Galileo has been called the father of observational astronomy, modern-era classical physics, and the scientific method. He was one of the first to state that the laws of nature are mathematical.

According to Stephen Hawking, Galileo probably bears more of the responsibility for the birth of modern science than anybody else, and Albert Einstein called him the father of modern science.

Galileo investigated speed and velocity, gravity and free fall, inertia, projectile motion, and he also explored technology. He described the properties of pendulums, after noticing that a swinging chandelier seemed to take the same amount of time to swing back and forth, no matter how far it was swinging.

He invented the thermoscope and various military compasses, and used the telescope for scientific observations of celestial objects. He described the phases of Venus, and observed the four largest satellites of Jupiter. He viewed Saturn's rings, observed Kepler's amazing supernova, and analyzed lunar craters and sunspots.

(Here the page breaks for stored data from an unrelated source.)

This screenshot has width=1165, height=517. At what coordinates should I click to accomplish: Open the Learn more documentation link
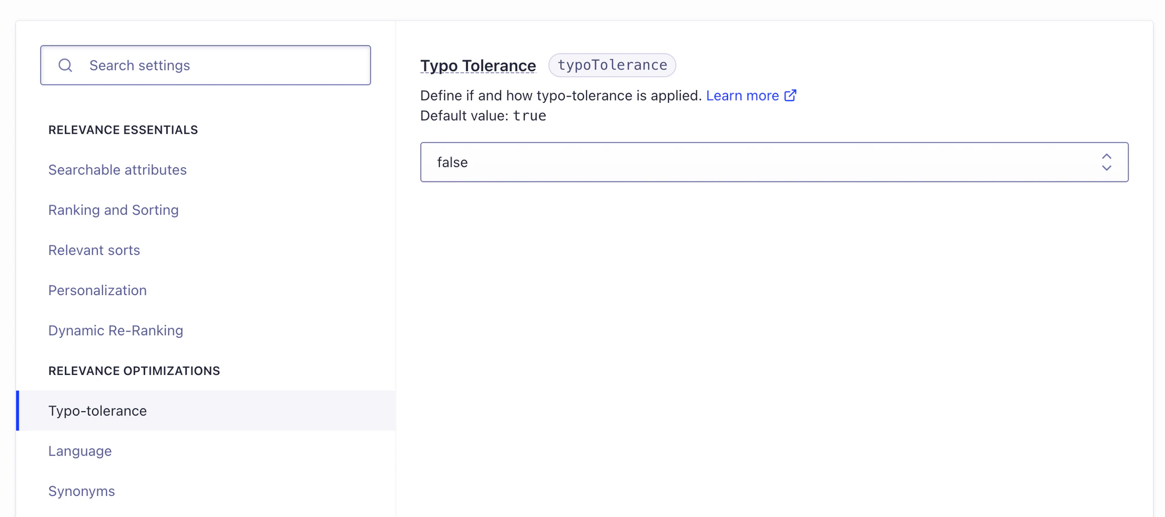coord(741,96)
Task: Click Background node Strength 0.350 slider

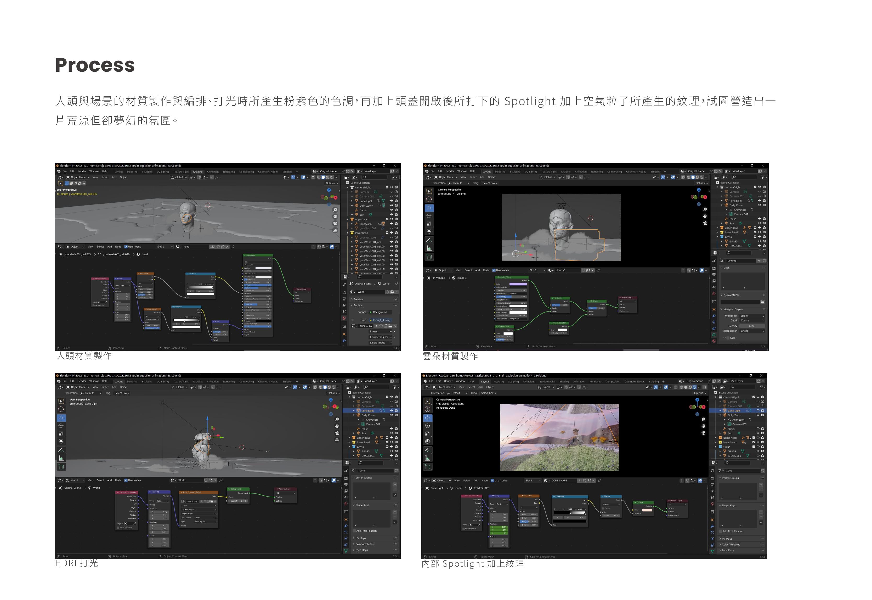Action: coord(238,501)
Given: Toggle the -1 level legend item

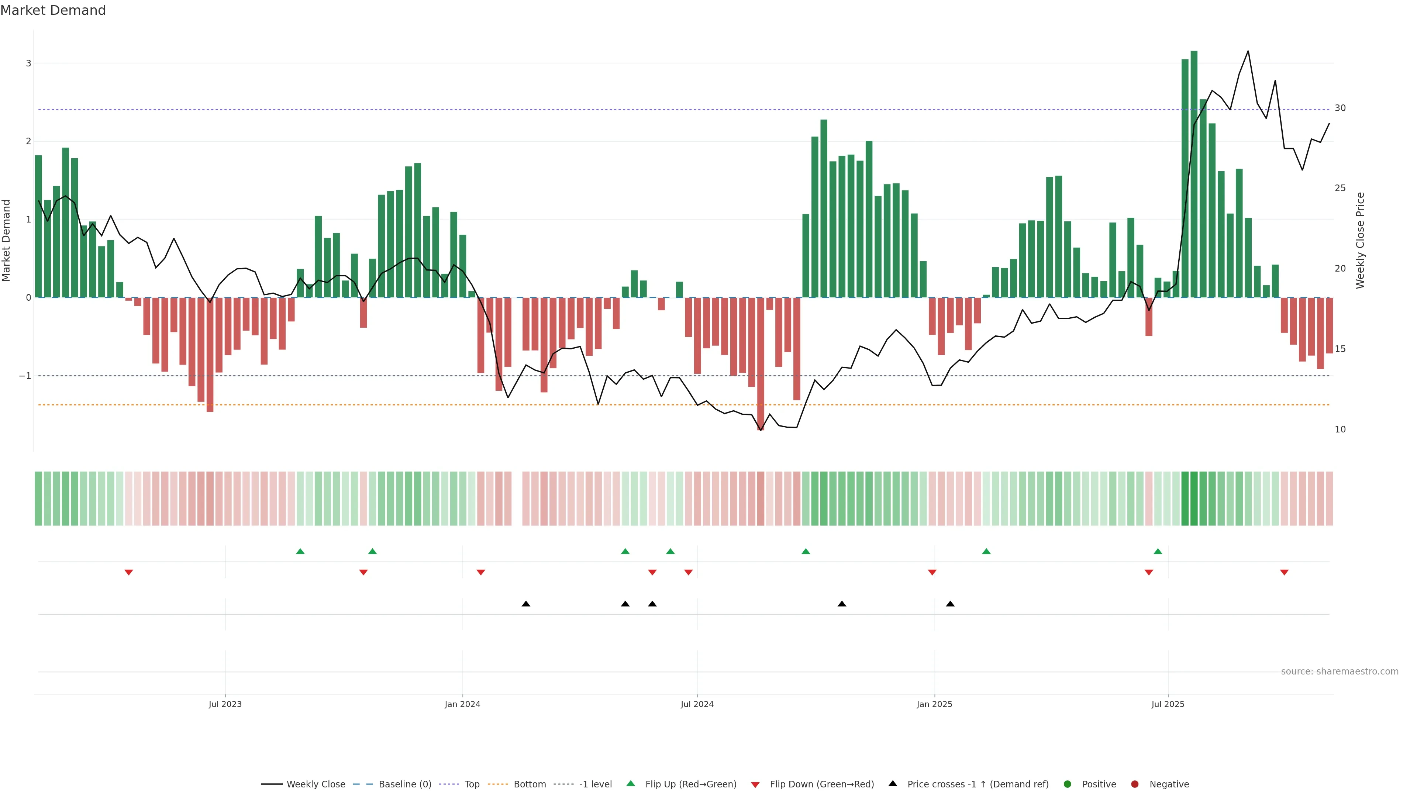Looking at the screenshot, I should point(595,784).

In 1592, he moved to the University of Padua where he taught geometry, mechanics, and astronomy until 1610. Based only on vague descriptions of the first practical telescope, Galileo made his own telescope with about 3x magnification. He later made improved versions with up to about 30x magnification.

In 1610, while observing Jupiter, he saw four seemingly fixed stars nearby that changed their positions relative to each other over the course of many nights of observing.

This caused him to come to the correct conclusion that they were not stars, but rather small bodies that were orbiting Jupiter. Galileo also noted that one of them had disappeared, an observation which he attributed to its being hidden behind Jupiter. These four largest moons of Jupiter: Io, Europa, Ganymede, and Callisto, are now called the Gallilean Moons in his honour.

Galileo's observations of the satellites of Jupiter caused a controversy in astronomy: a planet with smaller planets orbiting it did not conform to the principles of Aristotle, who had held that all heavenly bodies should circle the Earth. He managed to convince some scientists, but many remained skeptical. Galileo continued to observe the satellites, and by mid-1611, he had obtained remarkably accurate estimates for their orbital periods.

Galileo's theoretical and experimental work on the motions of heavenly bodies, along with the work of Kepler and René Descartes, was a precursor of the classical mechanics developed by Sir Isaac Newton.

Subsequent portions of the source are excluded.